> [DIRECTIVE]
Rewrite every row below, swapping "Output a click action" for "Return a click action" wherever it occurs and leaving everything else unchanged.

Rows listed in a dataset
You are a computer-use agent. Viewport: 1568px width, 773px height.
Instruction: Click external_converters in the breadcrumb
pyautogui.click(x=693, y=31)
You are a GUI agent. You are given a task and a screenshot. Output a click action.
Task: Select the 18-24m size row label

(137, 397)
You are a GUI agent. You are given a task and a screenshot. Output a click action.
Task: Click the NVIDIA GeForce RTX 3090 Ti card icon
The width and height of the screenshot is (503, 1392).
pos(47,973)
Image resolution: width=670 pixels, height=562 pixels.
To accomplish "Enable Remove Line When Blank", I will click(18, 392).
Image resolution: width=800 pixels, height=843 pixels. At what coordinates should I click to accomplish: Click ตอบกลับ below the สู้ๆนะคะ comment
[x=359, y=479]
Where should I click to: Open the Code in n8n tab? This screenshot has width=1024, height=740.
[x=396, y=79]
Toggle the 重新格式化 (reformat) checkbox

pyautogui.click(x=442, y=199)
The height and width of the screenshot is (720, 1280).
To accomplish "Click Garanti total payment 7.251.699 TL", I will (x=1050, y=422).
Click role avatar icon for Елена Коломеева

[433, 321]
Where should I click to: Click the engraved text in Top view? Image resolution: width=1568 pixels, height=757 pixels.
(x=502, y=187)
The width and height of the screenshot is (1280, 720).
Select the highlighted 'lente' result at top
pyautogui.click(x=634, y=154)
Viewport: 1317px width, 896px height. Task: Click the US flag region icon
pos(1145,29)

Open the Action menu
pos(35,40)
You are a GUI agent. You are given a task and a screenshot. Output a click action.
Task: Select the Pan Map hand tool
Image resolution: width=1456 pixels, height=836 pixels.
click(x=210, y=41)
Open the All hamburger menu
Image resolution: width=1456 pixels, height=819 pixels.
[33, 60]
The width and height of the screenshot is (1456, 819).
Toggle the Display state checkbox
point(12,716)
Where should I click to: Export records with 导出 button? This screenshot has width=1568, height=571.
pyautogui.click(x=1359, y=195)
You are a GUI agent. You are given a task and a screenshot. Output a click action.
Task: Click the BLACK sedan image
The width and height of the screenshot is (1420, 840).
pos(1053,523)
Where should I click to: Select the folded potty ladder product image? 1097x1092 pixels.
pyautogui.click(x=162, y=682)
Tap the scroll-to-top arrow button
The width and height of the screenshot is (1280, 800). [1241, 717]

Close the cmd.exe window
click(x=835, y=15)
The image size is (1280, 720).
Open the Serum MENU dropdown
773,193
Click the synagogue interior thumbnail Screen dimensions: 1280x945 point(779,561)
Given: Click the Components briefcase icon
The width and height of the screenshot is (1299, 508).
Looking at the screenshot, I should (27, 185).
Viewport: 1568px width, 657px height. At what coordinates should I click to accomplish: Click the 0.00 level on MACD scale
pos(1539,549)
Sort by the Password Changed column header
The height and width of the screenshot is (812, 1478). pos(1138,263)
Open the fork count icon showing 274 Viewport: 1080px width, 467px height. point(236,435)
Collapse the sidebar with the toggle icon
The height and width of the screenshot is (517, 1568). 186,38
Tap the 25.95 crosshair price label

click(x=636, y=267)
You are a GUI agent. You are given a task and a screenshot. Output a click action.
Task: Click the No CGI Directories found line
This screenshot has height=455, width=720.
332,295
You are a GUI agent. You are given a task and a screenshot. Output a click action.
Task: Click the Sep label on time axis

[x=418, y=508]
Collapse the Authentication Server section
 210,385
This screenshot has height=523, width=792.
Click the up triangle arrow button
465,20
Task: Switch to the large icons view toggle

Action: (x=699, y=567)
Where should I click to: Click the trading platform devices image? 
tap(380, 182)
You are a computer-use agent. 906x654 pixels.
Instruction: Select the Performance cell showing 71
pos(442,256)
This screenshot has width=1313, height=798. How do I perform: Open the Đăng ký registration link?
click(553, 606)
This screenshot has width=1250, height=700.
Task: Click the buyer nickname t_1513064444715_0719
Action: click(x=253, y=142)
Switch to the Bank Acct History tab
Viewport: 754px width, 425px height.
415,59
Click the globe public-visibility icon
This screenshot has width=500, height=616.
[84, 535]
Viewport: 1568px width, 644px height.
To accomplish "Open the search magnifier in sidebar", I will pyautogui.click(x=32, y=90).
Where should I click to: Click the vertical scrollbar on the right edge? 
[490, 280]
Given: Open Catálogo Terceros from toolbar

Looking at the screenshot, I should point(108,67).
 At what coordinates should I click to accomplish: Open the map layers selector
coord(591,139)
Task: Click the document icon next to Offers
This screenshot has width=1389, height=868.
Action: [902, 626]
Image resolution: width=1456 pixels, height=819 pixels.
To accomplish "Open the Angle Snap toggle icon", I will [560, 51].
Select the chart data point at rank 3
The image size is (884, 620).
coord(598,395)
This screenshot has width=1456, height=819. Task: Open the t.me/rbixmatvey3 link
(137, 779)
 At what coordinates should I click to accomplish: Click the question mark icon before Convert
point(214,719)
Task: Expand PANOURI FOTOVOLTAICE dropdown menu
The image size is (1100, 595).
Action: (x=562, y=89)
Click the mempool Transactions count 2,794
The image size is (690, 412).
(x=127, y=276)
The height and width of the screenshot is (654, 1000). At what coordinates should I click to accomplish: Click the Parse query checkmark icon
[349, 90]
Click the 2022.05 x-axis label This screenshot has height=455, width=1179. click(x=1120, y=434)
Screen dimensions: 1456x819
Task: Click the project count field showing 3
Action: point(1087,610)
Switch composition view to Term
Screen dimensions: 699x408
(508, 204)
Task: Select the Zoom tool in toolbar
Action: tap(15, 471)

> [WRITTEN ANSWER]
You are a computer-use agent. Viewport: 1568px width, 773px height.
Instruction: Click external_converters in the breadcrumb
pyautogui.click(x=693, y=31)
You are a GUI agent. You are given a task and a screenshot. Return a click action.
Task: Select the 18-24m size row label

(137, 397)
You are a GUI agent. You are given a task and a screenshot. Return a click action.
Task: Click the NVIDIA GeForce RTX 3090 Ti card icon
The width and height of the screenshot is (503, 1392).
pos(47,973)
Image resolution: width=670 pixels, height=562 pixels.
To accomplish "Enable Remove Line When Blank", I will click(18, 392).
Image resolution: width=800 pixels, height=843 pixels. At what coordinates should I click to accomplish: Click ตอบกลับ below the สู้ๆนะคะ comment
[x=359, y=479]
Where should I click to: Open the Code in n8n tab? This screenshot has width=1024, height=740.
[x=396, y=79]
Toggle the 重新格式化 (reformat) checkbox

pyautogui.click(x=442, y=199)
The height and width of the screenshot is (720, 1280).
To accomplish "Click Garanti total payment 7.251.699 TL", I will (x=1050, y=422).
Click role avatar icon for Елена Коломеева

[433, 321]
Where should I click to: Click the engraved text in Top view? Image resolution: width=1568 pixels, height=757 pixels.
(x=502, y=187)
The width and height of the screenshot is (1280, 720).
Select the highlighted 'lente' result at top
pyautogui.click(x=634, y=154)
Viewport: 1317px width, 896px height. Task: Click the US flag region icon
pos(1145,29)

Open the Action menu
pos(35,40)
You are a GUI agent. You are given a task and a screenshot. Return a click action.
Task: Select the Pan Map hand tool
Image resolution: width=1456 pixels, height=836 pixels.
click(x=210, y=41)
Open the All hamburger menu
Image resolution: width=1456 pixels, height=819 pixels.
[33, 60]
The width and height of the screenshot is (1456, 819).
Toggle the Display state checkbox
point(12,716)
Where should I click to: Export records with 导出 button? This screenshot has width=1568, height=571.
pyautogui.click(x=1359, y=195)
You are a GUI agent. You are given a task and a screenshot. Return a click action.
Task: Click the BLACK sedan image
The width and height of the screenshot is (1420, 840).
pos(1053,523)
Where should I click to: Select the folded potty ladder product image? 1097x1092 pixels.
pyautogui.click(x=162, y=682)
Tap the scroll-to-top arrow button
The width and height of the screenshot is (1280, 800). [1241, 717]

Close the cmd.exe window
click(x=835, y=15)
The image size is (1280, 720).
Open the Serum MENU dropdown
773,193
Click the synagogue interior thumbnail Screen dimensions: 1280x945 point(779,561)
Given: Click the Components briefcase icon
The width and height of the screenshot is (1299, 508).
Looking at the screenshot, I should (27, 185).
Viewport: 1568px width, 657px height. At what coordinates should I click to accomplish: Click the 0.00 level on MACD scale
pos(1539,549)
Sort by the Password Changed column header
The height and width of the screenshot is (812, 1478). pos(1138,263)
Open the fork count icon showing 274 Viewport: 1080px width, 467px height. point(236,435)
Collapse the sidebar with the toggle icon
The height and width of the screenshot is (517, 1568). 186,38
Tap the 25.95 crosshair price label

click(x=636, y=267)
You are a GUI agent. You are given a task and a screenshot. Return a click action.
Task: Click the No CGI Directories found line
This screenshot has height=455, width=720.
332,295
You are a GUI agent. You are given a task and a screenshot. Return a click action.
Task: Click the Sep label on time axis

[x=418, y=508]
Collapse the Authentication Server section
 210,385
This screenshot has height=523, width=792.
Click the up triangle arrow button
465,20
Task: Switch to the large icons view toggle

Action: (x=699, y=567)
Where should I click to: Click the trading platform devices image? 
tap(380, 182)
You are a computer-use agent. 906x654 pixels.
Instruction: Select the Performance cell showing 71
pos(442,256)
This screenshot has width=1313, height=798. How do I perform: Open the Đăng ký registration link?
click(553, 606)
This screenshot has width=1250, height=700.
Task: Click the buyer nickname t_1513064444715_0719
Action: click(x=253, y=142)
Switch to the Bank Acct History tab
Viewport: 754px width, 425px height.
415,59
Click the globe public-visibility icon
This screenshot has width=500, height=616.
[84, 535]
Viewport: 1568px width, 644px height.
To accomplish "Open the search magnifier in sidebar", I will pyautogui.click(x=32, y=90).
Where should I click to: Click the vertical scrollbar on the right edge? 
[490, 280]
Given: Open Catálogo Terceros from toolbar

Looking at the screenshot, I should point(108,67).
 At what coordinates should I click to accomplish: Open the map layers selector
coord(591,139)
Task: Click the document icon next to Offers
This screenshot has width=1389, height=868.
Action: [902, 626]
Image resolution: width=1456 pixels, height=819 pixels.
To accomplish "Open the Angle Snap toggle icon", I will [560, 51].
Select the chart data point at rank 3
The image size is (884, 620).
coord(598,395)
This screenshot has width=1456, height=819. Task: Open the t.me/rbixmatvey3 link
(137, 779)
 At what coordinates should I click to accomplish: Click the question mark icon before Convert
point(214,719)
Task: Expand PANOURI FOTOVOLTAICE dropdown menu
The image size is (1100, 595).
Action: (x=562, y=89)
Click the mempool Transactions count 2,794
The image size is (690, 412).
(x=127, y=276)
The height and width of the screenshot is (654, 1000). At what coordinates should I click to accomplish: Click the Parse query checkmark icon
[349, 90]
Click the 2022.05 x-axis label This screenshot has height=455, width=1179. click(x=1120, y=434)
Screen dimensions: 1456x819
Task: Click the project count field showing 3
Action: point(1087,610)
Switch composition view to Term
Screen dimensions: 699x408
(508, 204)
Task: Select the Zoom tool in toolbar
Action: tap(15, 471)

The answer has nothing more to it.